Error codes: tldraw-not-loaded, bad-arg, create-failed, eval-failed.

Adapts Excalidraw 0.17+ through the window.excalidrawAPI global - the imperative ref the Excalidraw React component hands to its host page (the public excalidraw.com deployment forwards it by default; self-hosted embeds must do the same for this plugin to find it). Targets excalidrawAPI.getSceneElements(), excalidrawAPI.getAppState(), excalidrawAPI.updateScene().

ToolArgsReturns
excalidraw.get_scene_state(none){ok, elements: [{id, type, x, y, width, height}], appState: {viewBackgroundColor, viewModeEnabled, zoom}}
excalidraw.get_viewport(none){ok, scrollX, scrollY, zoom}
excalidraw.add_element{type, x, y, width, height, ...passthrough} (extra fields forwarded to Excalidraw verbatim; id minted via crypto.randomUUID() when not supplied){ok, elementId}
excalidraw.delete_element{elementId: string}{ok, elementId} - or code:"element-not-found"
excalidraw.set_scroll{scrollX: number, scrollY: number}{ok, scrollX, scrollY}

Error codes: excalidraw-not-loaded, bad-arg, element-not-found, eval-failed.

End-to-end, using Tldraw as the example (the same flow works for any adapter - swap the install name, the URL, and the ops):

Terminal window
# 1. Install the plugin (workspace-rooted; see docs/plugins.md).
$ browxai plugin install @browxai/plugin-tldraw
# 2. Start the server with eval + canvas enabled.
$ BROWX_CAPABILITIES=read,navigation,action,human,eval,canvas browxai
// 3. Confirm the plugin loaded.
plugins_list()
// → [{ "name": "@browxai/plugin-tldraw", "namespace": "tldraw",
// "version": "0.1.0", "trust": "kalebtec",
// "capabilities": ["eval", "canvas"], "dependsOn": [],
// "status": "loaded",
// "tools": ["tldraw.get_selected_shapes", "tldraw.get_viewport",
// "tldraw.create_shape", "tldraw.delete_shape",
// "tldraw.select_shapes"], ... }]
// 4. Open the canvas app.
navigate({ url: "https://www.tldraw.com/" })
// 5. Drive it through the dispatcher (or call tldraw.* directly).
canvas_query({ adapter: "tldraw", op: "get_viewport" })
// → { "ok": true, "x": 0, "y": 0, "w": 1280, "h": 720, "zoom": 1 }
canvas_query({ adapter: "tldraw", op: "create_shape",
args: { type: "geo", x: 128, y: 128 } })
// → { "ok": true, "shapeId": "shape:abc123" }

Per-adapter step 5 equivalents:

// figma — open a Figma file in the editor first
canvas_query({ adapter: "figma", op: "get_selection" })
canvas_query({ adapter: "figma", op: "create_rectangle",
args: { x: 0, y: 0, width: 200, height: 120,
fillColor: { r: 0.9, g: 0.2, b: 0.2 } } })
// excalidraw — open https://excalidraw.com/ first
canvas_query({ adapter: "excalidraw", op: "get_scene_state" })
canvas_query({ adapter: "excalidraw", op: "add_element",
args: { type: "rectangle", x: 64, y: 64,
width: 200, height: 120 } })

If a step-5 call returns code:"no-adapter", the plugin isn’t loaded - check plugins_list() for the status + reason, and remember the runtime is resolved once at server start (install → restart → retry). If it returns code:"<adapter>-not-loaded", the plugin is fine but the app isn’t on the current page.
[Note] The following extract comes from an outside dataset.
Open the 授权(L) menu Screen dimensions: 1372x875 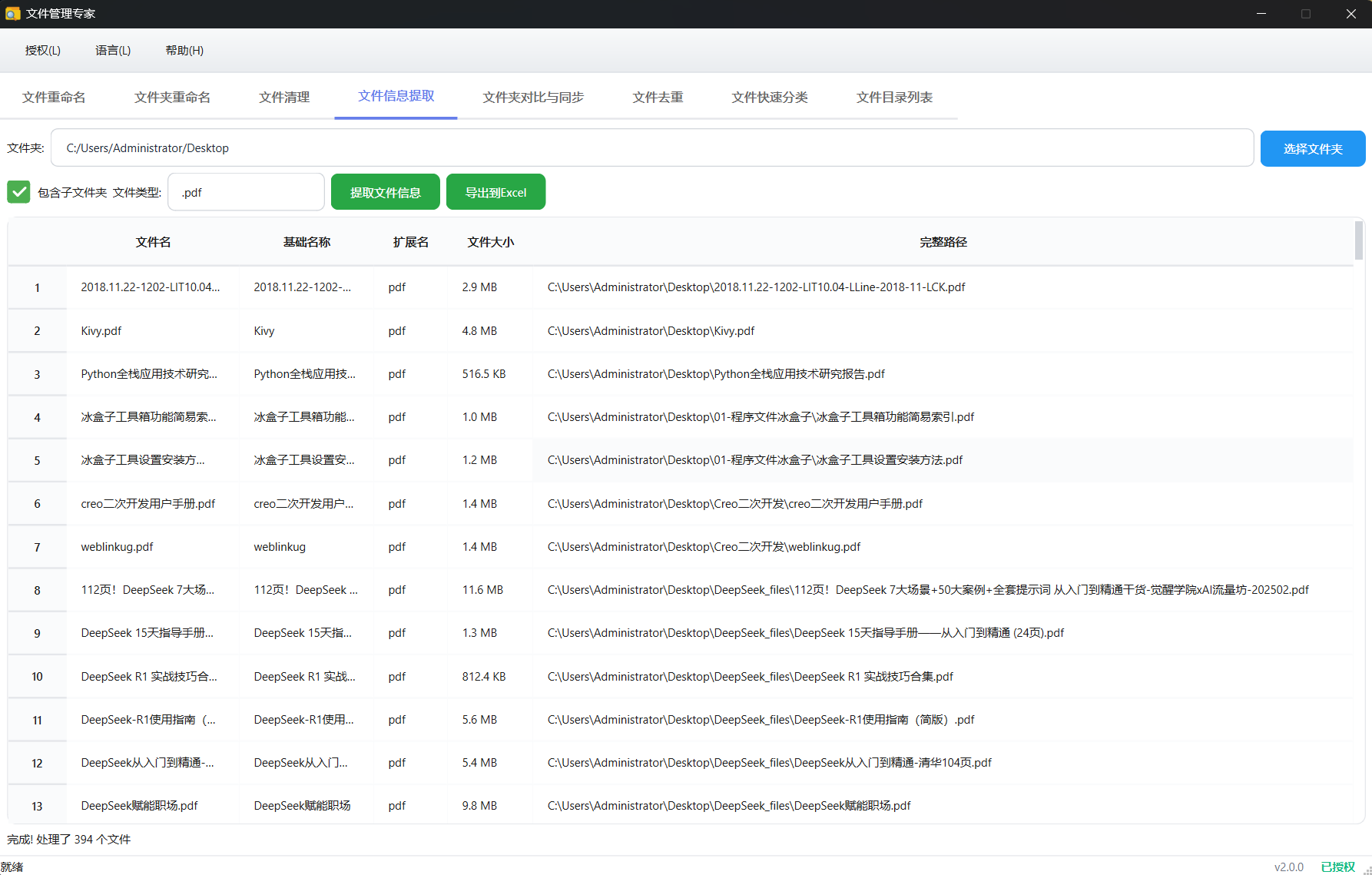tap(42, 51)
For deeper introspection on one plugin - full manifest, lock pin, transitive deps, registered tool schemas - call plugins_info({name: "@browxai/plugin-tldraw"}).
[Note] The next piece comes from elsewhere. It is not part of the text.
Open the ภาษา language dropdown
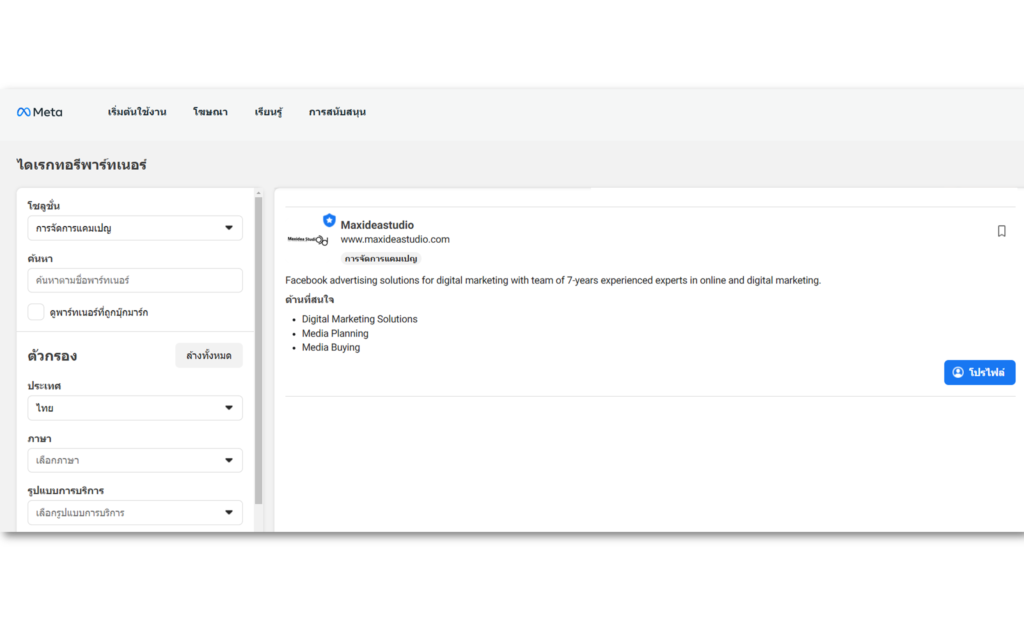1024x621 pixels. point(135,460)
All four plugins are trust tier kalebtec - maintained in the browxai monorepo, released through the same OIDC-trusted-publishing pipeline as the host package, npm-provenance signed. But trust is advisory, not a sandbox: browxai plugins run in-process with full Node access, and the runtime gates every tier identically at capability + call-graph time. Treat installing any plugin - including these - like adding an npm dependency: review what it declares (browxai plugin info <pkg>), grant only the capabilities it needs, and audit the live set with plugins_list. See docs/plugin-governance.md for the tier definitions and review process.
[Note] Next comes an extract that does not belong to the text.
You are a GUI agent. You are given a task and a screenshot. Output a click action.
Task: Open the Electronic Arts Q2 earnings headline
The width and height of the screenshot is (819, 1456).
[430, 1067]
Each plugin’s manifest carries an advisory browxaiVersion range (the host versions it was tested against) and a binding apiVersion (the plugin-runtime contract major - see docs/plugin-authoring.md). The canvas adapters track the upstream app APIs noted per section above; if an upstream app renames a method, the fix is an eval-expression swap in the plugin’s src/index.ts and a patch release.